## [INFORMATION GIVEN]
..........

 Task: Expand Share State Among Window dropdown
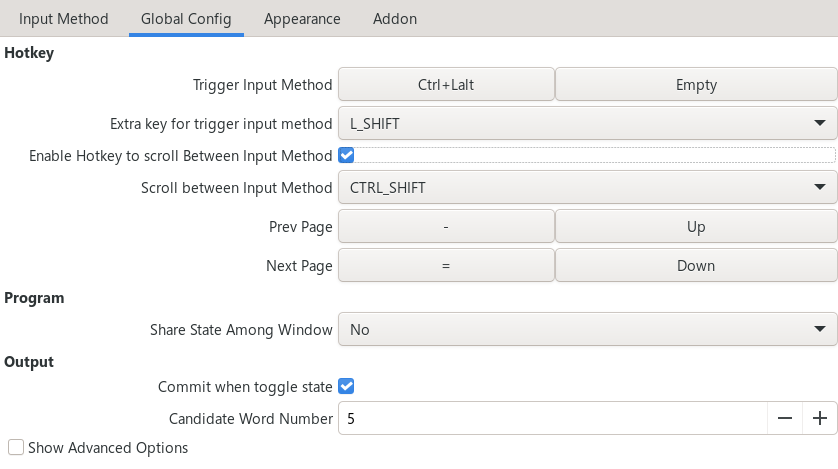click(x=586, y=329)
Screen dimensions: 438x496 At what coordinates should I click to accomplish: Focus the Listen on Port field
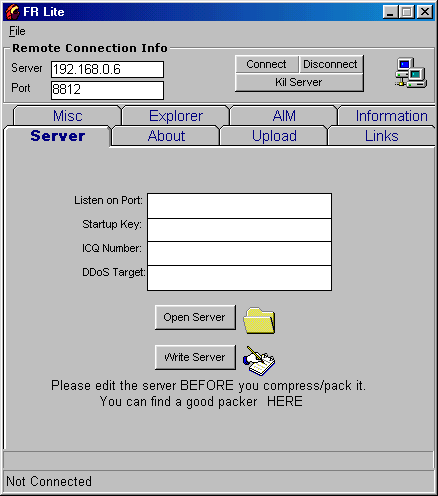239,206
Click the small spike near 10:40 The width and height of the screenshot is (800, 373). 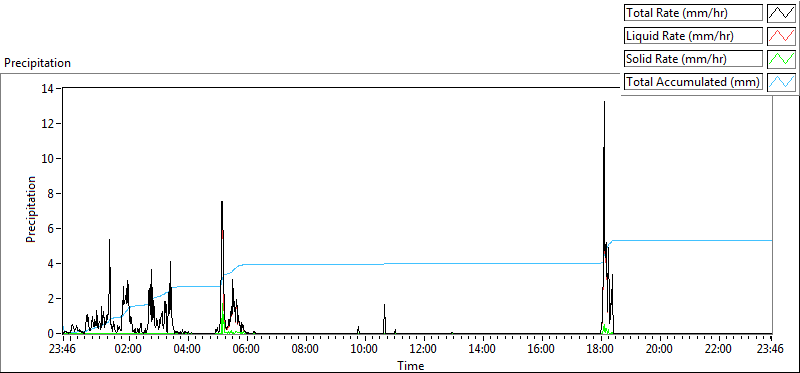pos(384,305)
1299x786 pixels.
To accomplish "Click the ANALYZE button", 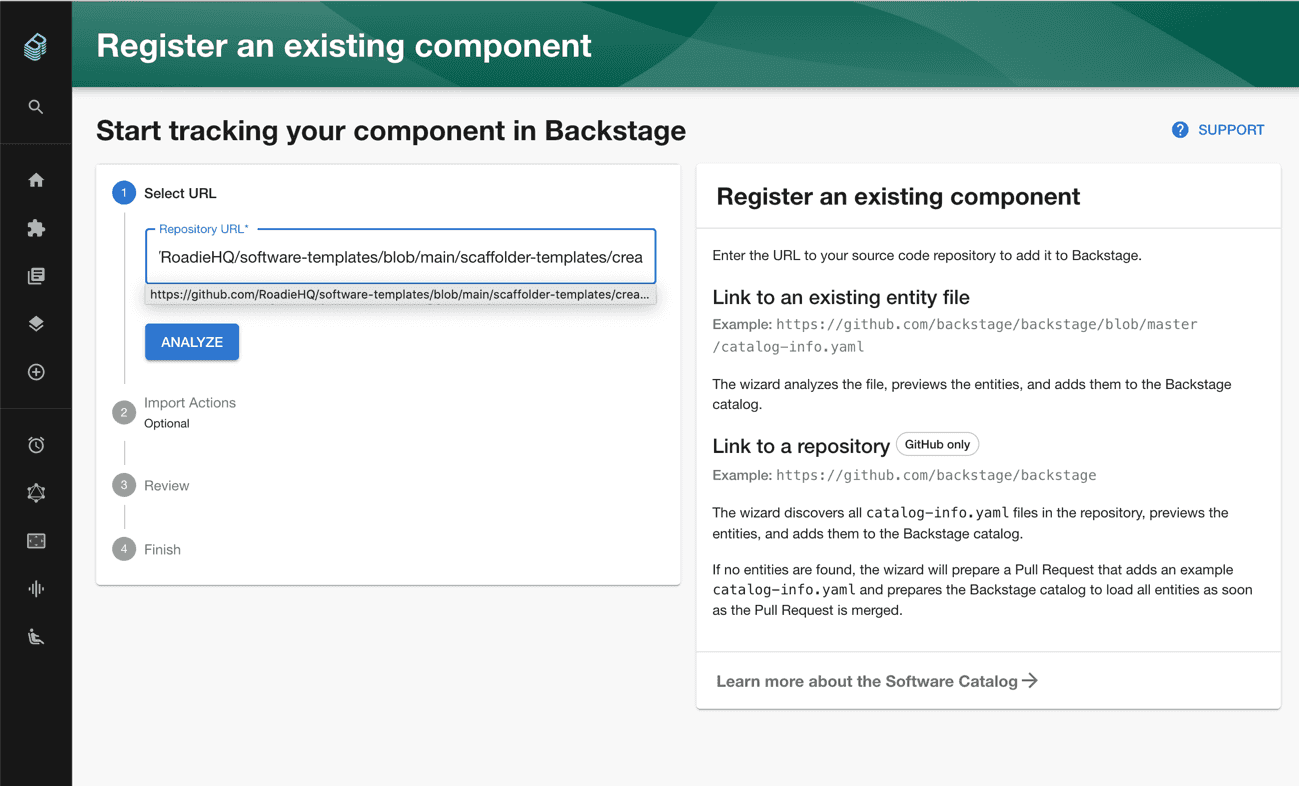I will click(192, 342).
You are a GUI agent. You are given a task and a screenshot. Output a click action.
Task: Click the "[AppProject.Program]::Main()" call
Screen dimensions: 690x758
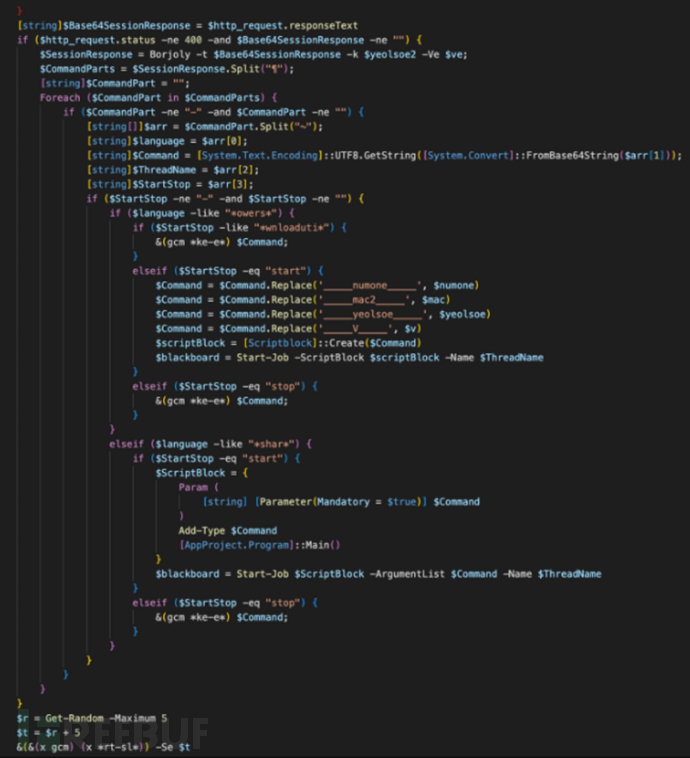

..........

Count the lines in the items above that contain the string "dimensions". Give only the number.

## [SOLUTION TO THIS PROBLEM]
2